[[ TASK DATA, beginning ]]
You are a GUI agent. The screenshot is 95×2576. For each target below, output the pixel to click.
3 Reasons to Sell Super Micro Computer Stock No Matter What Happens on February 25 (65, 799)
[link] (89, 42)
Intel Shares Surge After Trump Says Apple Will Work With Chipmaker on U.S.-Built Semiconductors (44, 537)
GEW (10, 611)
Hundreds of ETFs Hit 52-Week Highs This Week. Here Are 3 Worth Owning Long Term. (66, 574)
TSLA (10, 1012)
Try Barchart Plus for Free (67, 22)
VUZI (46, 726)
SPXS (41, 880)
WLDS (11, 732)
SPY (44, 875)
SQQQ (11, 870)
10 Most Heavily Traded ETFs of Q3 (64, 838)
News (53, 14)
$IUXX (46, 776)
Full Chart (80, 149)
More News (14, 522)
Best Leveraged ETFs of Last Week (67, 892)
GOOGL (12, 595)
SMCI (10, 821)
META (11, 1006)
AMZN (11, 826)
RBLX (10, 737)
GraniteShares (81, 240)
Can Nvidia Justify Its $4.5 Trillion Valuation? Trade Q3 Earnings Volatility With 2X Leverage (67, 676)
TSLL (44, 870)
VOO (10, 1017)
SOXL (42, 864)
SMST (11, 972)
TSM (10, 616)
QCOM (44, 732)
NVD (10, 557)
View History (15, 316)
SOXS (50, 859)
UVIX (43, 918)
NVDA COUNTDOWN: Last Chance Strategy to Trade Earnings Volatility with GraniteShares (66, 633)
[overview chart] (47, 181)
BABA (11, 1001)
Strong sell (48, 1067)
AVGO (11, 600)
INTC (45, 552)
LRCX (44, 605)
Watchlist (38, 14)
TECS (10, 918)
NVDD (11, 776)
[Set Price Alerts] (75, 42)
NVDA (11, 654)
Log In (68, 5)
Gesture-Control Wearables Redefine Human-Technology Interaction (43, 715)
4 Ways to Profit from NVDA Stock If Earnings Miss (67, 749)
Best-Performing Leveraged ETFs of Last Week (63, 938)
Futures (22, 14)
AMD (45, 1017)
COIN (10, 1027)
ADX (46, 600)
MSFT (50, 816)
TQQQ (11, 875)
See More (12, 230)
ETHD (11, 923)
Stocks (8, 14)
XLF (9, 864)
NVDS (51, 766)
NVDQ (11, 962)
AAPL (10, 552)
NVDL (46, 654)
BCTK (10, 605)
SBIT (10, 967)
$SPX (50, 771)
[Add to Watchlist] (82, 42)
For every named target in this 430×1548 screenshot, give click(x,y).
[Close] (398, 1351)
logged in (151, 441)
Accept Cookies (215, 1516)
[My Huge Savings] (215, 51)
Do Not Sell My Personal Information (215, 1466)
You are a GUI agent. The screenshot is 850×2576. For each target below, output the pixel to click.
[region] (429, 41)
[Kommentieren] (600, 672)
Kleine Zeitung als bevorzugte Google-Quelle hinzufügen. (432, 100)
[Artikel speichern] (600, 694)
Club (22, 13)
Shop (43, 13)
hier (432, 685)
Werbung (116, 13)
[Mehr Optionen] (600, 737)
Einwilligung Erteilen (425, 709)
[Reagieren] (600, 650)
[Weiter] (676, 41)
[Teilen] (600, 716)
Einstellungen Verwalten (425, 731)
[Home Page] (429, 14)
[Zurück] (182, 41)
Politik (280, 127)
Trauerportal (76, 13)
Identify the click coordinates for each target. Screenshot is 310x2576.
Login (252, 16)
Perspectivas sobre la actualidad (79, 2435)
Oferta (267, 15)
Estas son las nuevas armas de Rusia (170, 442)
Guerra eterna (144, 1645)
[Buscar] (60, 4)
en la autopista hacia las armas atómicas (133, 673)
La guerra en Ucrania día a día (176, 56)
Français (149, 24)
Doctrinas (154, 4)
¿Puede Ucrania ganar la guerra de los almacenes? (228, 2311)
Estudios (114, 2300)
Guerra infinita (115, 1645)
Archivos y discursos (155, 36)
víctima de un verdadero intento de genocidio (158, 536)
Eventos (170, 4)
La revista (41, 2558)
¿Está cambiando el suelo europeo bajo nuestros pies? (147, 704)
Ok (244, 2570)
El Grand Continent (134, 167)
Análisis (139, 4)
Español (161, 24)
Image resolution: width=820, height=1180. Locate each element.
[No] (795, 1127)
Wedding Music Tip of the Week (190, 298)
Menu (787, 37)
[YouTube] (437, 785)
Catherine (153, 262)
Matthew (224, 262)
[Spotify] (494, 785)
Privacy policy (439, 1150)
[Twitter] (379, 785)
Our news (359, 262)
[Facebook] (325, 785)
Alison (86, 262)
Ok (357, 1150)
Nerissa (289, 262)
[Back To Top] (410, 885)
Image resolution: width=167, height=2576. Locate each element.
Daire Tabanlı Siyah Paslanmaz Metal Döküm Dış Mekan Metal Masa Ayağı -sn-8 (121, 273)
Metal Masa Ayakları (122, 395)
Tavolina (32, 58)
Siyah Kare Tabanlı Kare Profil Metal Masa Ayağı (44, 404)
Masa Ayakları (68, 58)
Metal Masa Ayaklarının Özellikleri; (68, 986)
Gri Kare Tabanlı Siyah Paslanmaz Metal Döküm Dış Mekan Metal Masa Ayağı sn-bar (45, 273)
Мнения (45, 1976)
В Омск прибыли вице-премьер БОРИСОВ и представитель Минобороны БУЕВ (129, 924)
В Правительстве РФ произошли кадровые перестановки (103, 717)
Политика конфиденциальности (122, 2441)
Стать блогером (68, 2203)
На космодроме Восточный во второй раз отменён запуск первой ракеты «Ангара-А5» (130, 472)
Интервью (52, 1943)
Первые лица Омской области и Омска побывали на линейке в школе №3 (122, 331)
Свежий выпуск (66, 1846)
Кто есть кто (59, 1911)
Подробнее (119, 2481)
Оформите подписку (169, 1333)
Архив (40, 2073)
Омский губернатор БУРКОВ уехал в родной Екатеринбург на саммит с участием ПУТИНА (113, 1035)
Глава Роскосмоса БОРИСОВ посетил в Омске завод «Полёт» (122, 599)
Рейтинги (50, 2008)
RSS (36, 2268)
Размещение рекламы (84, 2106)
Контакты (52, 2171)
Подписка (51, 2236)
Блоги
[[ TASK DATA, end ]]
ACTIVITY – Repeat everything in the listing above exactly.

ANSWER AREA –
You are a GUI agent. The screenshot is 95×2576. For each target below, output the pixel to click.
3 Reasons to Sell Super Micro Computer Stock No Matter What Happens on February 25 (65, 799)
[link] (89, 42)
Intel Shares Surge After Trump Says Apple Will Work With Chipmaker on U.S.-Built Semiconductors (44, 537)
GEW (10, 611)
Hundreds of ETFs Hit 52-Week Highs This Week. Here Are 3 Worth Owning Long Term. (66, 574)
TSLA (10, 1012)
Try Barchart Plus for Free (67, 22)
VUZI (46, 726)
SPXS (41, 880)
WLDS (11, 732)
SPY (44, 875)
SQQQ (11, 870)
10 Most Heavily Traded ETFs of Q3 (64, 838)
News (53, 14)
$IUXX (46, 776)
Full Chart (80, 149)
More News (14, 522)
Best Leveraged ETFs of Last Week (67, 892)
GOOGL (12, 595)
SMCI (10, 821)
META (11, 1006)
AMZN (11, 826)
RBLX (10, 737)
GraniteShares (81, 240)
Can Nvidia Justify Its $4.5 Trillion Valuation? Trade Q3 Earnings Volatility With 2X Leverage (67, 676)
TSLL (44, 870)
VOO (10, 1017)
SOXL (42, 864)
SMST (11, 972)
TSM (10, 616)
QCOM (44, 732)
NVD (10, 557)
View History (15, 316)
SOXS (50, 859)
UVIX (43, 918)
NVDA COUNTDOWN: Last Chance Strategy to Trade Earnings Volatility with GraniteShares (66, 633)
[overview chart] (47, 181)
BABA (11, 1001)
Strong sell (48, 1067)
AVGO (11, 600)
INTC (45, 552)
LRCX (44, 605)
Watchlist (38, 14)
TECS (10, 918)
NVDD (11, 776)
[Set Price Alerts] (75, 42)
NVDA (11, 654)
Log In (68, 5)
Gesture-Control Wearables Redefine Human-Technology Interaction (43, 715)
4 Ways to Profit from NVDA Stock If Earnings Miss (67, 749)
Best-Performing Leveraged ETFs of Last Week (63, 938)
Futures (22, 14)
AMD (45, 1017)
COIN (10, 1027)
ADX (46, 600)
MSFT (50, 816)
TQQQ (11, 875)
See More (12, 230)
ETHD (11, 923)
Stocks (8, 14)
XLF (9, 864)
NVDS (51, 766)
NVDQ (11, 962)
AAPL (10, 552)
NVDL (46, 654)
BCTK (10, 605)
SBIT (10, 967)
$SPX (50, 771)
[Add to Watchlist] (82, 42)
For every named target in this 430×1548 screenshot, give click(x,y).
[Close] (398, 1351)
logged in (151, 441)
Accept Cookies (215, 1516)
[My Huge Savings] (215, 51)
Do Not Sell My Personal Information (215, 1466)
You are a GUI agent. The screenshot is 850×2576. For each target below, output the pixel to click.
[region] (429, 41)
[Kommentieren] (600, 672)
Kleine Zeitung als bevorzugte Google-Quelle hinzufügen. (432, 100)
[Artikel speichern] (600, 694)
Club (22, 13)
Shop (43, 13)
hier (432, 685)
Werbung (116, 13)
[Mehr Optionen] (600, 737)
Einwilligung Erteilen (425, 709)
[Reagieren] (600, 650)
[Weiter] (676, 41)
[Teilen] (600, 716)
Einstellungen Verwalten (425, 731)
[Home Page] (429, 14)
[Zurück] (182, 41)
Politik (280, 127)
Trauerportal (76, 13)
Identify the click coordinates for each target. Screenshot is 310x2576.
Login (252, 16)
Perspectivas sobre la actualidad (79, 2435)
Oferta (267, 15)
Estas son las nuevas armas de Rusia (170, 442)
Guerra eterna (144, 1645)
[Buscar] (60, 4)
en la autopista hacia las armas atómicas (133, 673)
La guerra en Ucrania día a día (176, 56)
Français (149, 24)
Doctrinas (154, 4)
¿Puede Ucrania ganar la guerra de los almacenes? (228, 2311)
Estudios (114, 2300)
Guerra infinita (115, 1645)
Archivos y discursos (155, 36)
víctima de un verdadero intento de genocidio (158, 536)
Eventos (170, 4)
La revista (41, 2558)
¿Está cambiando el suelo europeo bajo nuestros pies? (147, 704)
Ok (244, 2570)
El Grand Continent (134, 167)
Análisis (139, 4)
Español (161, 24)
Image resolution: width=820, height=1180. Locate each element.
[No] (795, 1127)
Wedding Music Tip of the Week (190, 298)
Menu (787, 37)
[YouTube] (437, 785)
Catherine (153, 262)
Matthew (224, 262)
[Spotify] (494, 785)
Privacy policy (439, 1150)
[Twitter] (379, 785)
Our news (359, 262)
[Facebook] (325, 785)
Alison (86, 262)
Ok (357, 1150)
Nerissa (289, 262)
[Back To Top] (410, 885)
Image resolution: width=167, height=2576. Locate each element.
Daire Tabanlı Siyah Paslanmaz Metal Döküm Dış Mekan Metal Masa Ayağı -sn-8 (121, 273)
Metal Masa Ayakları (122, 395)
Tavolina (32, 58)
Siyah Kare Tabanlı Kare Profil Metal Masa Ayağı (44, 404)
Masa Ayakları (68, 58)
Metal Masa Ayaklarının Özellikleri; (68, 986)
Gri Kare Tabanlı Siyah Paslanmaz Metal Döküm Dış Mekan Metal Masa Ayağı sn-bar (45, 273)
Мнения (45, 1976)
В Омск прибыли вице-премьер БОРИСОВ и представитель Минобороны БУЕВ (129, 924)
В Правительстве РФ произошли кадровые перестановки (103, 717)
Политика конфиденциальности (122, 2441)
Стать блогером (68, 2203)
На космодроме Восточный во второй раз отменён запуск первой ракеты «Ангара-А5» (130, 472)
Интервью (52, 1943)
Первые лица Омской области и Омска побывали на линейке в школе №3 (122, 331)
Свежий выпуск (66, 1846)
Кто есть кто (59, 1911)
Подробнее (119, 2481)
Оформите подписку (169, 1333)
Архив (40, 2073)
Омский губернатор БУРКОВ уехал в родной Екатеринбург на саммит с участием ПУТИНА (113, 1035)
Глава Роскосмоса БОРИСОВ посетил в Омске завод «Полёт» (122, 599)
Рейтинги (50, 2008)
RSS (36, 2268)
Размещение рекламы (84, 2106)
Контакты (52, 2171)
Подписка (51, 2236)
Блоги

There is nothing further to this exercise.